The conventional approach to employing an audio model with a large language model as its decoder starts by utilizing an encoder to extract features from the audio input. These features are then transformed into the text token space of the large language model through an adapter, commonly utilizing a linear projector or Q-former [14]. Subsequently, the processed audio embeddings are concatenated with text instruction prompts that are tailored for specific tasks and together fed into the large language model. Finally, the large language model generates the desired target text output autoregressively.

The input data for the large language model can be highly flexible and customized, provided that the inputs are compatible with the text token space of the LLM. Besides, current powerful large language models can typically accommodate extensive input sequences of several thousand tokens in length. Therefore, LLM-based audio models are inherently well-suited for integrating multi-modal auxiliary information and contextual information to aid in audio tasks.

TASK BRIEF
Rewrite the paragraph beginning "The conventional approach to employing" from the passage on LLM-based audio models as a numbered list of steps, keeping its main facts. The listing that comes next has no connection to the passage on LLM-based audio models.

EXTRACTED DATA
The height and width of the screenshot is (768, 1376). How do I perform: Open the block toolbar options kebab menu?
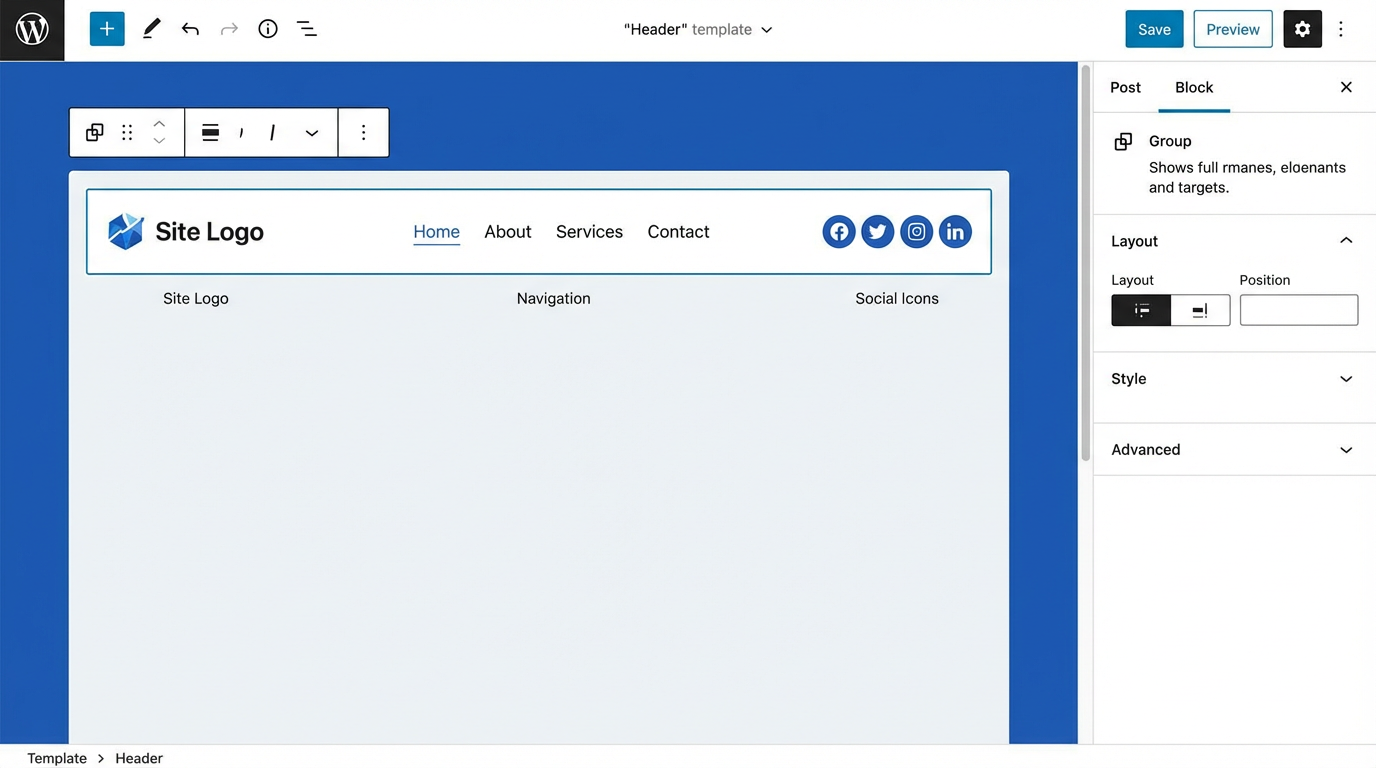tap(363, 132)
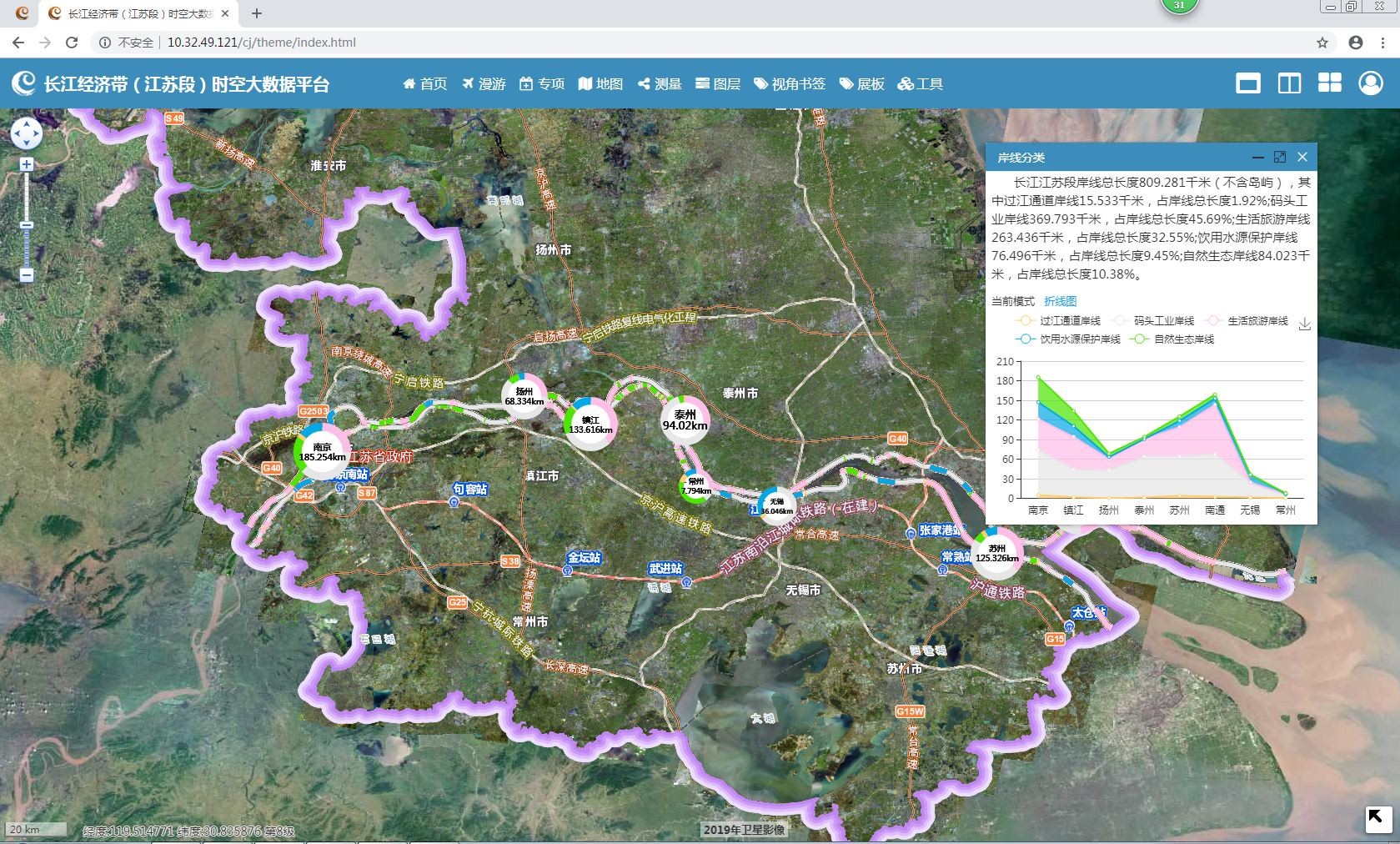Image resolution: width=1400 pixels, height=844 pixels.
Task: Open the 工具 tools menu
Action: tap(920, 84)
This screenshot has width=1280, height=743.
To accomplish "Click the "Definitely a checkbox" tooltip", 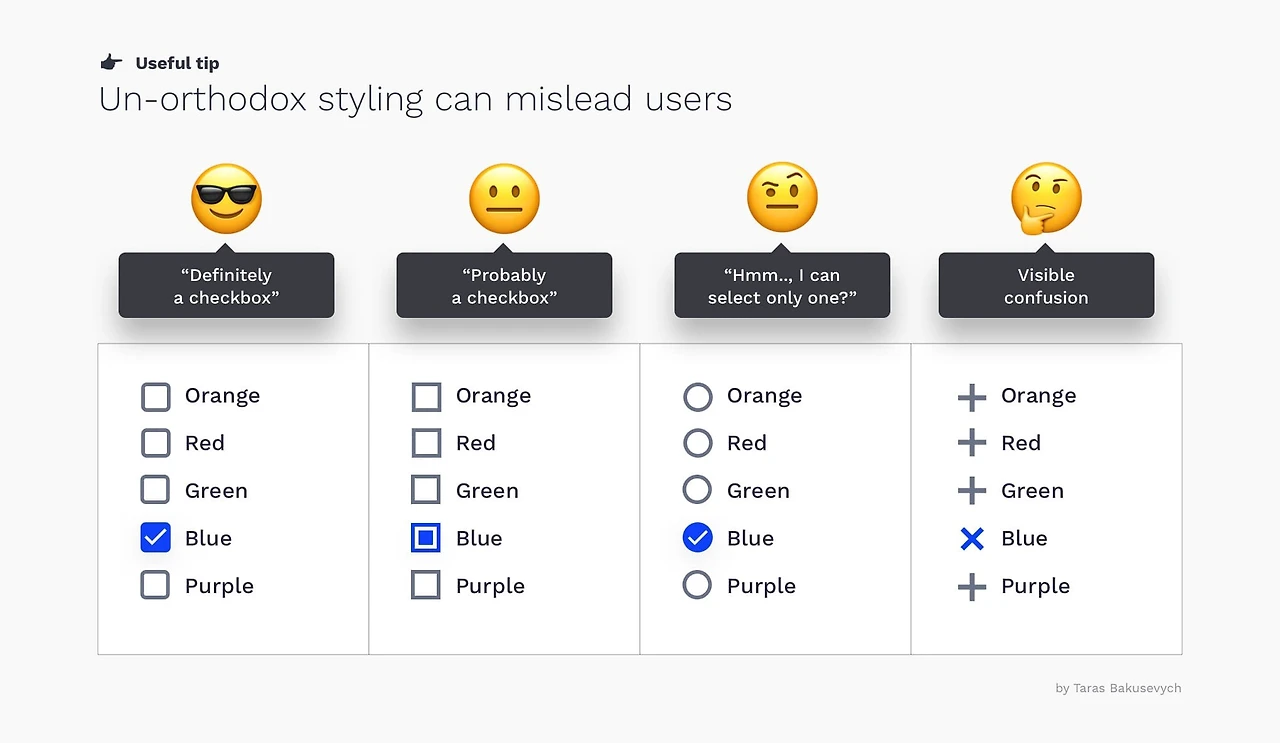I will tap(226, 286).
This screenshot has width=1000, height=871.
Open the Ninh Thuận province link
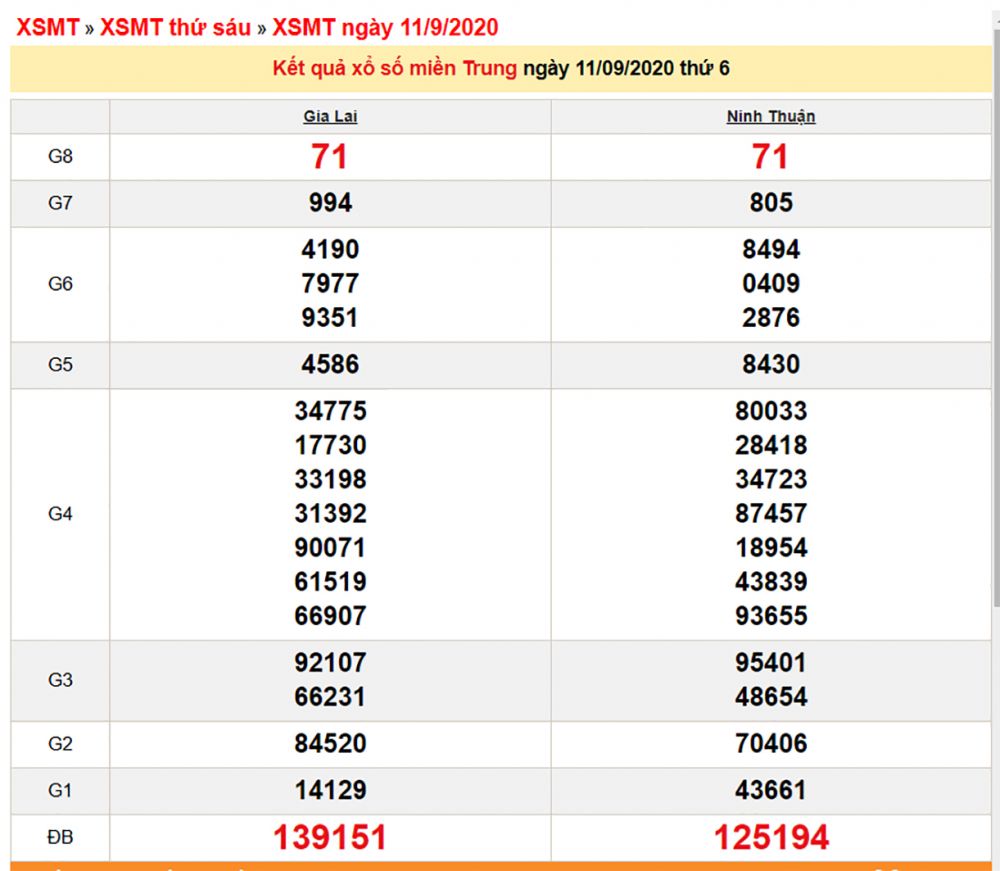(770, 117)
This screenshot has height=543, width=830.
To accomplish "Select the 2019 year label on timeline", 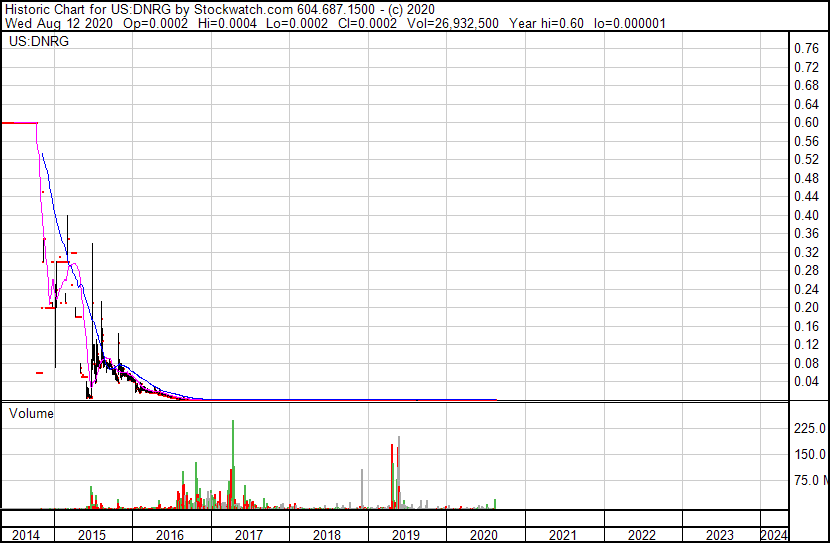I will tap(406, 535).
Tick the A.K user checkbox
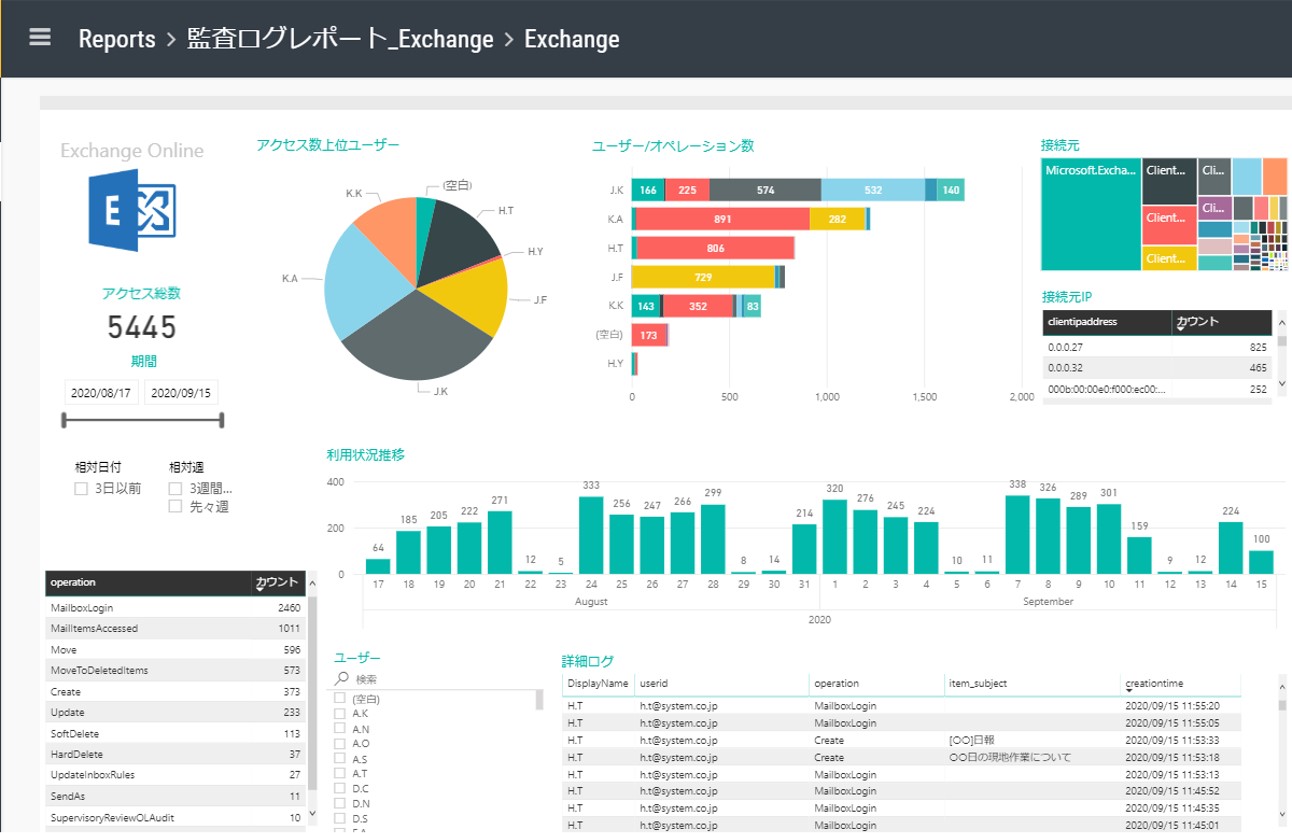This screenshot has height=833, width=1292. (340, 714)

EXPECTED OUTPUT
1. An encoder extracts features from the audio input.
2. An adapter, commonly a linear projector or Q-former, transforms those features into the large language model's text token space.
3. The processed audio embeddings are concatenated with task-specific text instruction prompts and fed together into the large language model.
4. The large language model autoregressively generates the target text output.